'''
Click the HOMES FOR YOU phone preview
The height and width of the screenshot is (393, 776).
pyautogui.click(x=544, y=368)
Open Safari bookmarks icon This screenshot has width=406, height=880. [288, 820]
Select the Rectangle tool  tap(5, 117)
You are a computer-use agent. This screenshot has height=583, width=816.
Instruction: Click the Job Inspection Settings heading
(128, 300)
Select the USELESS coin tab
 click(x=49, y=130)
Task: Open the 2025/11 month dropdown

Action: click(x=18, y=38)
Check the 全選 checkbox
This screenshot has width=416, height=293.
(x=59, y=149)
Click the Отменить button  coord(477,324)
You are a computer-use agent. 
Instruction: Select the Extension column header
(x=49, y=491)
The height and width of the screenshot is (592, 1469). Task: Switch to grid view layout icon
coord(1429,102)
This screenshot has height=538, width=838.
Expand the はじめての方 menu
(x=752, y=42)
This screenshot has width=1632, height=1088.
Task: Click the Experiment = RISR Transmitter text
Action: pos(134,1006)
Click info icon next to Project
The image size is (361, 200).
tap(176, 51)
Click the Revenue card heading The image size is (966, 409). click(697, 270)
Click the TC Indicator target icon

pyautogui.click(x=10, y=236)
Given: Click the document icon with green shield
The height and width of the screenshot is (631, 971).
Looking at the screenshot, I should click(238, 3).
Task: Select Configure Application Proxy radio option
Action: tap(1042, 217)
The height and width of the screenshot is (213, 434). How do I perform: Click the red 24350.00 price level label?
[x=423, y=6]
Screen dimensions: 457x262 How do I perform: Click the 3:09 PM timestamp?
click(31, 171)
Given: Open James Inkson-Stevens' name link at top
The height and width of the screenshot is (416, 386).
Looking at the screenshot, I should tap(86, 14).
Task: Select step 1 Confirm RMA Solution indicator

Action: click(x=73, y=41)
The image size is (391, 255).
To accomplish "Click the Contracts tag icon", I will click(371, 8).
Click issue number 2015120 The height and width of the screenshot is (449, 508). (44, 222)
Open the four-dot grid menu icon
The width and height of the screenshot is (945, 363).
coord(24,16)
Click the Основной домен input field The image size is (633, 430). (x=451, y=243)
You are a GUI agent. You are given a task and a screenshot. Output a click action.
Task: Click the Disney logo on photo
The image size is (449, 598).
'''
▶ **TASK REQUIREMENTS**
Repeat every record exactly, so that nothing is lost or altered.

▶ **TASK SOLUTION**
Click the HOMES FOR YOU phone preview
The height and width of the screenshot is (393, 776).
pyautogui.click(x=544, y=368)
Open Safari bookmarks icon This screenshot has width=406, height=880. [288, 820]
Select the Rectangle tool  tap(5, 117)
You are a computer-use agent. This screenshot has height=583, width=816.
Instruction: Click the Job Inspection Settings heading
(128, 300)
Select the USELESS coin tab
 click(x=49, y=130)
Task: Open the 2025/11 month dropdown

Action: click(x=18, y=38)
Check the 全選 checkbox
This screenshot has width=416, height=293.
(x=59, y=149)
Click the Отменить button  coord(477,324)
You are a computer-use agent. 
Instruction: Select the Extension column header
(x=49, y=491)
The height and width of the screenshot is (592, 1469). Task: Switch to grid view layout icon
coord(1429,102)
This screenshot has height=538, width=838.
Expand the はじめての方 menu
(x=752, y=42)
This screenshot has width=1632, height=1088.
Task: Click the Experiment = RISR Transmitter text
Action: pos(134,1006)
Click info icon next to Project
The image size is (361, 200).
tap(176, 51)
Click the Revenue card heading The image size is (966, 409). click(697, 270)
Click the TC Indicator target icon

pyautogui.click(x=10, y=236)
Given: Click the document icon with green shield
The height and width of the screenshot is (631, 971).
Looking at the screenshot, I should click(238, 3).
Task: Select Configure Application Proxy radio option
Action: tap(1042, 217)
The height and width of the screenshot is (213, 434). How do I perform: Click the red 24350.00 price level label?
[x=423, y=6]
Screen dimensions: 457x262 How do I perform: Click the 3:09 PM timestamp?
click(31, 171)
Given: Open James Inkson-Stevens' name link at top
The height and width of the screenshot is (416, 386).
Looking at the screenshot, I should tap(86, 14).
Task: Select step 1 Confirm RMA Solution indicator

Action: click(x=73, y=41)
The image size is (391, 255).
To accomplish "Click the Contracts tag icon", I will click(371, 8).
Click issue number 2015120 The height and width of the screenshot is (449, 508). (44, 222)
Open the four-dot grid menu icon
The width and height of the screenshot is (945, 363).
coord(24,16)
Click the Основной домен input field The image size is (633, 430). (x=451, y=243)
You are a GUI agent. You are given a task and a screenshot. Output a click action.
Task: Click the Disney logo on photo
The image size is (449, 598).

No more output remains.